▶ **What this task involves**
The reply to the records below should contain exactly the lines from the line with "The image size is (1861, 836)." through the line with "The height and width of the screenshot is (349, 278).", and nothing besides.

▶ **Exercise input**
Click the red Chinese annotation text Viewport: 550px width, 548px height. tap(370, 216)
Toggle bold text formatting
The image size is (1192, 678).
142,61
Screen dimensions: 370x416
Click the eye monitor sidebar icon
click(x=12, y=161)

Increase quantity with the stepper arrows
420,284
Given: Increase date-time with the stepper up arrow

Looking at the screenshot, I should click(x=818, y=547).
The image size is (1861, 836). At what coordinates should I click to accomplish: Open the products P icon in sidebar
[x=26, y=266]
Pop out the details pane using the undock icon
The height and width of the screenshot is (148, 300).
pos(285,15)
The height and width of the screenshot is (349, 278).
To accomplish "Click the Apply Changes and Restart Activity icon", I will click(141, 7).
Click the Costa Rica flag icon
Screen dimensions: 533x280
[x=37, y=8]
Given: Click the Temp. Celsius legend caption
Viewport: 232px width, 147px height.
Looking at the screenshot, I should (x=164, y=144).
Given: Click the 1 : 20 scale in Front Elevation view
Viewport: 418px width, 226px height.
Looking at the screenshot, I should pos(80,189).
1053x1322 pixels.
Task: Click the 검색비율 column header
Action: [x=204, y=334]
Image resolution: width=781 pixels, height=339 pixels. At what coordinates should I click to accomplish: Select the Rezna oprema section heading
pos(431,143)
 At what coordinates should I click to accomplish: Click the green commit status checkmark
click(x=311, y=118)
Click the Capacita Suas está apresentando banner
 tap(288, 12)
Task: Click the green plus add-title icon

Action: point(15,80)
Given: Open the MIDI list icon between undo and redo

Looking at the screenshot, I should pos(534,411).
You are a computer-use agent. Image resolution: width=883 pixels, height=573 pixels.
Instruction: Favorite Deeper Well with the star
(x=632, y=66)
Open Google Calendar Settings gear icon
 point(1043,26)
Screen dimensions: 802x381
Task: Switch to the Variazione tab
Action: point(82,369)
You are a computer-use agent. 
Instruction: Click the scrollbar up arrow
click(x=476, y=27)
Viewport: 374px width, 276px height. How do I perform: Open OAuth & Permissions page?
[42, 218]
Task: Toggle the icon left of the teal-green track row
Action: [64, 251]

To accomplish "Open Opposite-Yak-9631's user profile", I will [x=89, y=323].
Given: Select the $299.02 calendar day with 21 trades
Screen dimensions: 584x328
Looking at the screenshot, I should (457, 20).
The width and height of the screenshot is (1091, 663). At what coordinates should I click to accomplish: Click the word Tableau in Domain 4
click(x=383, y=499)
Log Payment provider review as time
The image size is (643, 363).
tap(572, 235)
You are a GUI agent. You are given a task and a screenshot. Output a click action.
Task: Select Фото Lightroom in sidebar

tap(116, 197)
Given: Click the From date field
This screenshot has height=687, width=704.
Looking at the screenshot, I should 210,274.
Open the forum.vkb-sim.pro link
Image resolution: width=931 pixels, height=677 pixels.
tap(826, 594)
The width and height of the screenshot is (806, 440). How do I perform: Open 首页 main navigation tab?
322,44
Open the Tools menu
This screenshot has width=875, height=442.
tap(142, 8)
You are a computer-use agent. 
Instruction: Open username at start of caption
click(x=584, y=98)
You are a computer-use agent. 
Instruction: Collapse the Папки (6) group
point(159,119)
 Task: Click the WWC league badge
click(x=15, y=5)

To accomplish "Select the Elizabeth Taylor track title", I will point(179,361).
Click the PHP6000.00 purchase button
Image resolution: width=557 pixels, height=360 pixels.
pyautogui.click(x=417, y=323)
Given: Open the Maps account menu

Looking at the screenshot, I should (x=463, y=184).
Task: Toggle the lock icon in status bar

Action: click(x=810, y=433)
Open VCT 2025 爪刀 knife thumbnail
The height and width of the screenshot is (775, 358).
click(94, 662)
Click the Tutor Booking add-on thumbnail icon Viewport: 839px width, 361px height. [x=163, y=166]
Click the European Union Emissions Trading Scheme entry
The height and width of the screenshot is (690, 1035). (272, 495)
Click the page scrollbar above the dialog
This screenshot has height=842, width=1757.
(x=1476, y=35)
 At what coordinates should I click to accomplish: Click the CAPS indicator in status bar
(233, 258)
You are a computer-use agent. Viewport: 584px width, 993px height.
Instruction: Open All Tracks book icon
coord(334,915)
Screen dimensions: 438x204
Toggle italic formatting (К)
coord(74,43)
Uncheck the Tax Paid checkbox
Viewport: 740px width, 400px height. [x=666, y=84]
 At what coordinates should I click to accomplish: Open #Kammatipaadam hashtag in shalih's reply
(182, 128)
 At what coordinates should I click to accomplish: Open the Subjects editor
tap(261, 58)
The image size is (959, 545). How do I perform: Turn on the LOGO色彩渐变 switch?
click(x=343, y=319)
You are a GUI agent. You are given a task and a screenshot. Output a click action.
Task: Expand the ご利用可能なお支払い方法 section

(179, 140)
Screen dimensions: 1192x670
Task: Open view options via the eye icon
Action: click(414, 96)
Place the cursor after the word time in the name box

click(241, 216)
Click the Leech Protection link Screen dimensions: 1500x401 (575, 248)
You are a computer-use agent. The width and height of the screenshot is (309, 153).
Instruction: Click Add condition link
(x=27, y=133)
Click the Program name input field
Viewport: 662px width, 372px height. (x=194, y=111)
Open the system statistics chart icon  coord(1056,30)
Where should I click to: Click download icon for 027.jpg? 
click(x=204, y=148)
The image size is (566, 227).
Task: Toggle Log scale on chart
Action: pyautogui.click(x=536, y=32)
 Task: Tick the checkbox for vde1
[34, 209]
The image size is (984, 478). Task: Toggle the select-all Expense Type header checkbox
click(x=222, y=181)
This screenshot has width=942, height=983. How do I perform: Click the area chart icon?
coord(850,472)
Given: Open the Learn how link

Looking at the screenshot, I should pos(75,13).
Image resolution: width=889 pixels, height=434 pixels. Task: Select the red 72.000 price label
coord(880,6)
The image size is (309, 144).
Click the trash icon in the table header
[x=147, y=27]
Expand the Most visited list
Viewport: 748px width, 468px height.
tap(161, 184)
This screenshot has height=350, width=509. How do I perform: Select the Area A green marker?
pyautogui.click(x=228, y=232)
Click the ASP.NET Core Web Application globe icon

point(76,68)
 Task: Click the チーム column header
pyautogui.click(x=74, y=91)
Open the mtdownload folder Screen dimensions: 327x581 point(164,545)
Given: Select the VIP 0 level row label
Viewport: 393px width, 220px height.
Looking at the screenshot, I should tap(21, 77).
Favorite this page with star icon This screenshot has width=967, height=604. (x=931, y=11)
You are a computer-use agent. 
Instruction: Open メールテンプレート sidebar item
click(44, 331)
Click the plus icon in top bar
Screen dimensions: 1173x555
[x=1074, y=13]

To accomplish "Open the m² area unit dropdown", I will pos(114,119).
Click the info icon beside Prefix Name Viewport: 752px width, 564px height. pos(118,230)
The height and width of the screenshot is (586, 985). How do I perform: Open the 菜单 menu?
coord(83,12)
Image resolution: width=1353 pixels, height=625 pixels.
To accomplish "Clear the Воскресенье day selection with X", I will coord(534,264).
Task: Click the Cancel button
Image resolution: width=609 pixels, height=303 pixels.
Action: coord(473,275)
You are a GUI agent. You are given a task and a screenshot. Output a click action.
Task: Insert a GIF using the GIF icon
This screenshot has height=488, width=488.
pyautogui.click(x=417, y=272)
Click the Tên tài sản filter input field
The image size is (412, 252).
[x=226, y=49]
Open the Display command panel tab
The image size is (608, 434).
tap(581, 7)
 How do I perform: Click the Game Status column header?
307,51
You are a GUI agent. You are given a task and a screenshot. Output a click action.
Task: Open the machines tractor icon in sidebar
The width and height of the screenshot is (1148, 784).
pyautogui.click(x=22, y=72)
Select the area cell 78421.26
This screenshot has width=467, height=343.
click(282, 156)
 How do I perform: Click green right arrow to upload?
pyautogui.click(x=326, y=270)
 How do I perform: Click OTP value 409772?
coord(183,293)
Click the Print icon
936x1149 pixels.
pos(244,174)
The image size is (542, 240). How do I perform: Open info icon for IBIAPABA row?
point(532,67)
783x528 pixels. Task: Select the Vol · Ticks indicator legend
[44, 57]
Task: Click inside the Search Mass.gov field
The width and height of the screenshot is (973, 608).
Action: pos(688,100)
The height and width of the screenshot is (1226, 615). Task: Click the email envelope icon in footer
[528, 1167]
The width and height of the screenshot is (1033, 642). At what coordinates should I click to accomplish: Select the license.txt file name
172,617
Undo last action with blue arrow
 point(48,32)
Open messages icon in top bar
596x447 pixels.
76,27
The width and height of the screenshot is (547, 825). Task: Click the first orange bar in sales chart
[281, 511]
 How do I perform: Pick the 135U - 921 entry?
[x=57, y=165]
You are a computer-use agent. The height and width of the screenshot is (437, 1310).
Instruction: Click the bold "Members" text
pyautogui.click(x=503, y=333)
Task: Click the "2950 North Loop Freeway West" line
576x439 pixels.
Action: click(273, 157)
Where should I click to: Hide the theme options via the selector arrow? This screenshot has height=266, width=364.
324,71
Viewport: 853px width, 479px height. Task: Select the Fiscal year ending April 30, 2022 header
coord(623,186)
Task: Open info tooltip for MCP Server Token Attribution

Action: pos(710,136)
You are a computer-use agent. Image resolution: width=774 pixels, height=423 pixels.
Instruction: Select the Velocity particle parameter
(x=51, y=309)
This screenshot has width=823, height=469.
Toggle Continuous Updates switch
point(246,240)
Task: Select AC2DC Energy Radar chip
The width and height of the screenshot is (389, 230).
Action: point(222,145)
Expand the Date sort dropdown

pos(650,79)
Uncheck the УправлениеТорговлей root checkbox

▶ **Task result**
The image size is (1861, 836). At what coordinates should I click to accomplish: Open the products P icon in sidebar
[x=26, y=266]
Pop out the details pane using the undock icon
The height and width of the screenshot is (148, 300).
pos(285,15)
The height and width of the screenshot is (349, 278).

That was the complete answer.